Wnt Signaling in Neural Crest Ontogenesis and Oncogenesis
Yu Ji,
Hongyan Hao,
Kurt Reynolds,
Moira McMahon,
Chengji J. Zhou
Affiliations
Yu Ji
Department of Biochemistry and Molecular Medicine & Comprehensive Cancer Center, University of California at Davis, School of Medicine, Sacramento, CA 95817, USA
Hongyan Hao
Graduate Program of Biochemistry, Molecular, Cellular and Developmental Biology, University of California, Davis, CA 95616, USA
Kurt Reynolds
Department of Biochemistry and Molecular Medicine & Comprehensive Cancer Center, University of California at Davis, School of Medicine, Sacramento, CA 95817, USA
Moira McMahon
Institute for Pediatric Regenerative Medicine, UC Davis School of Medicine and Shriners Hospitals for Children, Sacramento, CA 95817, USA
Chengji J. Zhou
Department of Biochemistry and Molecular Medicine & Comprehensive Cancer Center, University of California at Davis, School of Medicine, Sacramento, CA 95817, USA
Neural crest (NC) cells are a temporary population of multipotent stem cells that generate a diverse array of cell types, including craniofacial bone and cartilage, smooth muscle cells, melanocytes, and peripheral neurons and glia during embryonic development.
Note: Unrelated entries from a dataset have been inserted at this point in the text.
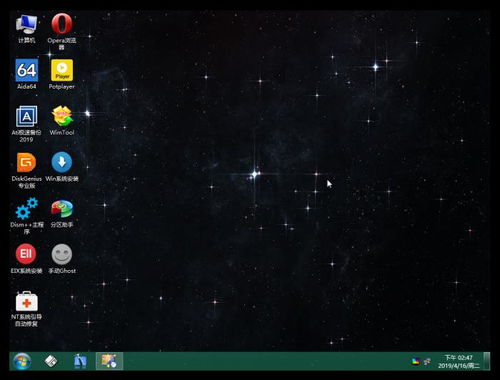Launch the Partition Assistant icon
This screenshot has width=500, height=380.
[62, 213]
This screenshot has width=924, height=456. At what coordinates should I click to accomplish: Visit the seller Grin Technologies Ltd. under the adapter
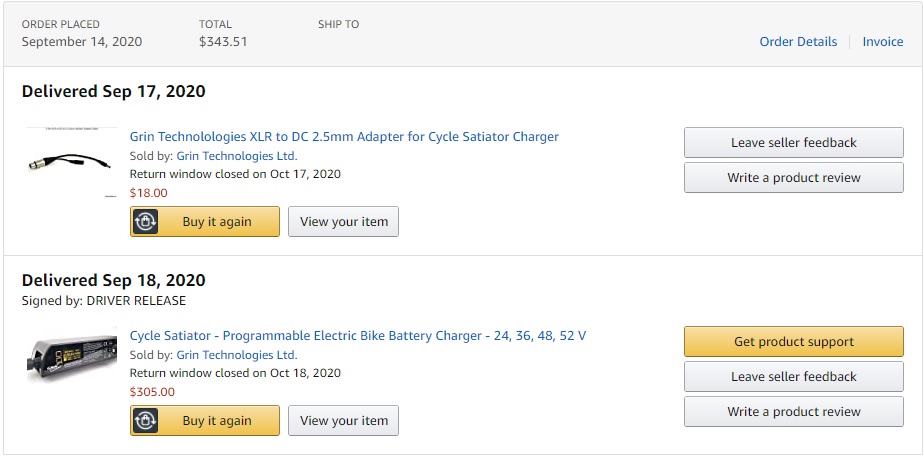[x=237, y=156]
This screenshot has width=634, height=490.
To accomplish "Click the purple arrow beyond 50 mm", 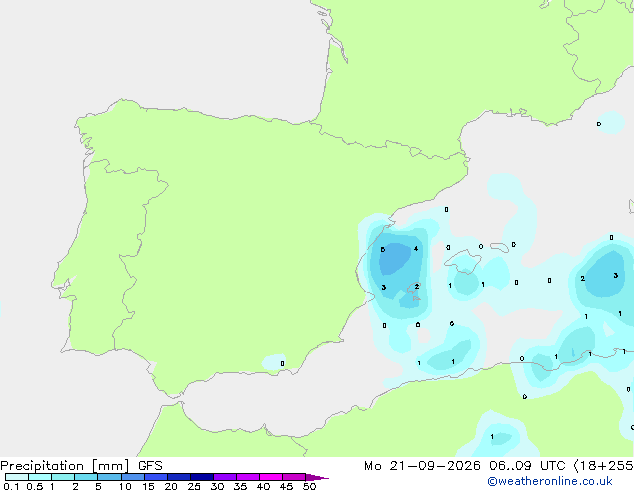I will click(x=317, y=477).
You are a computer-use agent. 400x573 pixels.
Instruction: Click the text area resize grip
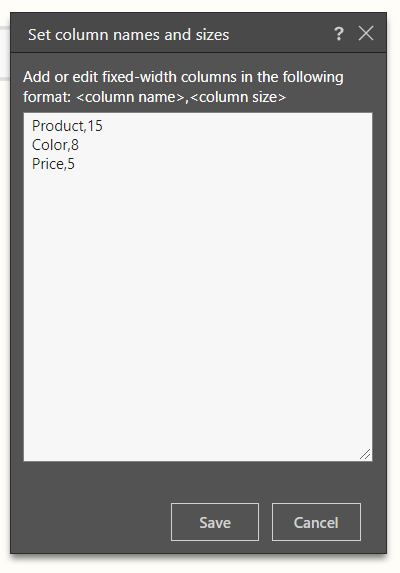(365, 454)
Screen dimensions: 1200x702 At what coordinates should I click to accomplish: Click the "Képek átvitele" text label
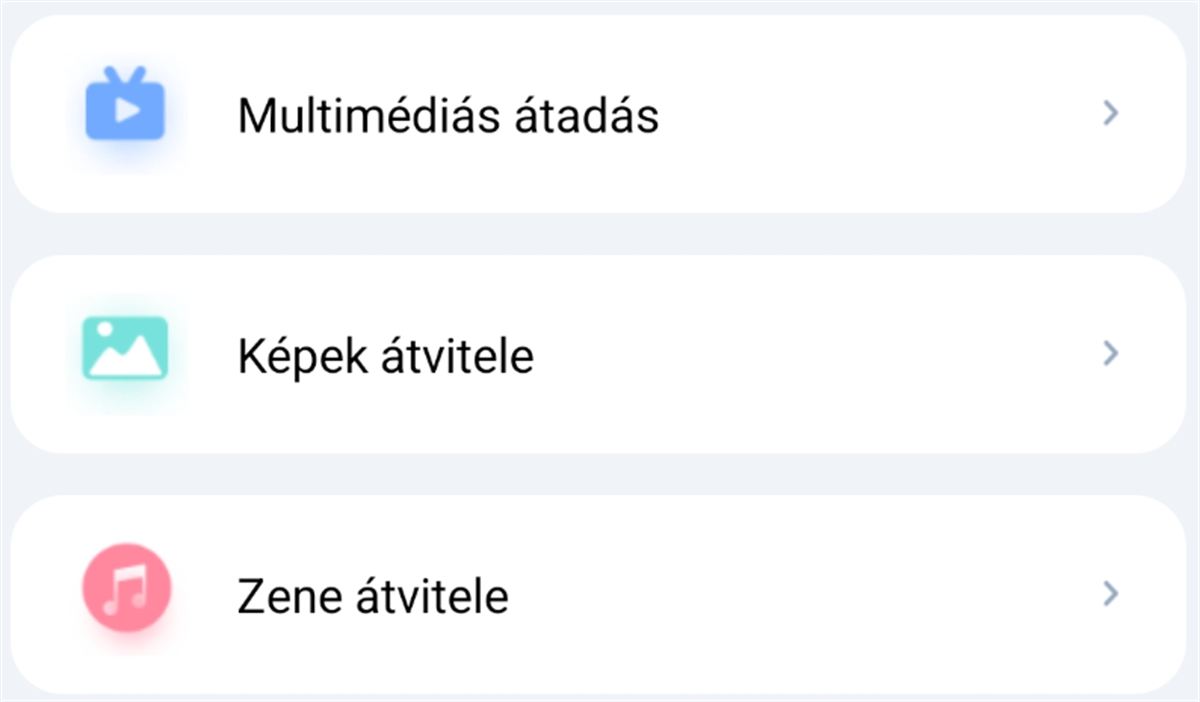point(386,356)
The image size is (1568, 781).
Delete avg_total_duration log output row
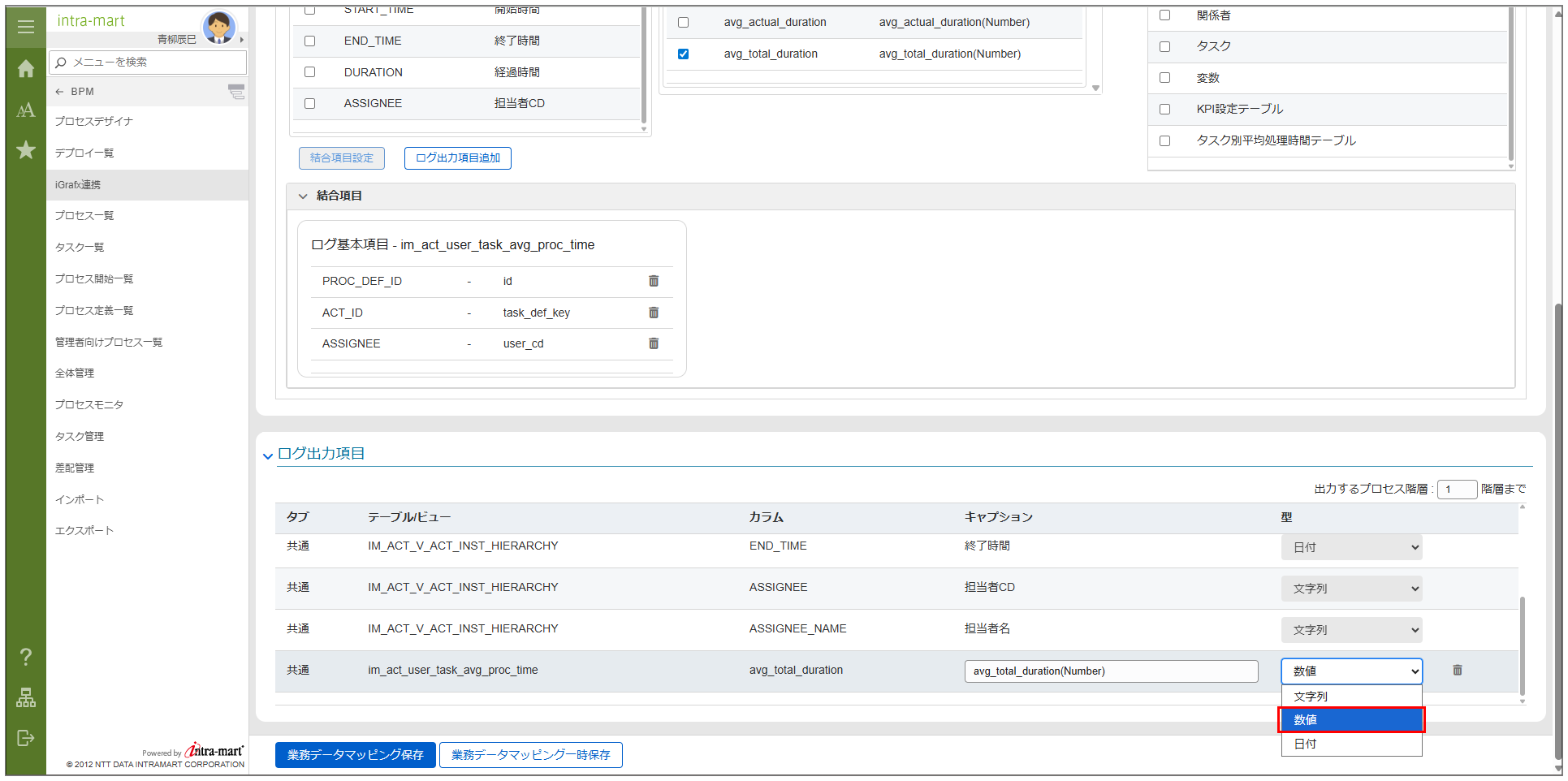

Defective neural crest development can cause severe and common structural birth defects, such as craniofacial anomalies and congenital heart disease. In the early vertebrate embryos, NC cells emerge from the dorsal edge of the neural tube during neurulation and then migrate extensively throughout the anterior-posterior body axis to generate numerous derivatives. Wnt signaling plays essential roles in embryonic development and cancer. This review summarizes current understanding of Wnt signaling in NC cell induction, delamination, migration, multipotency, and fate determination, as well as in NC-derived cancers.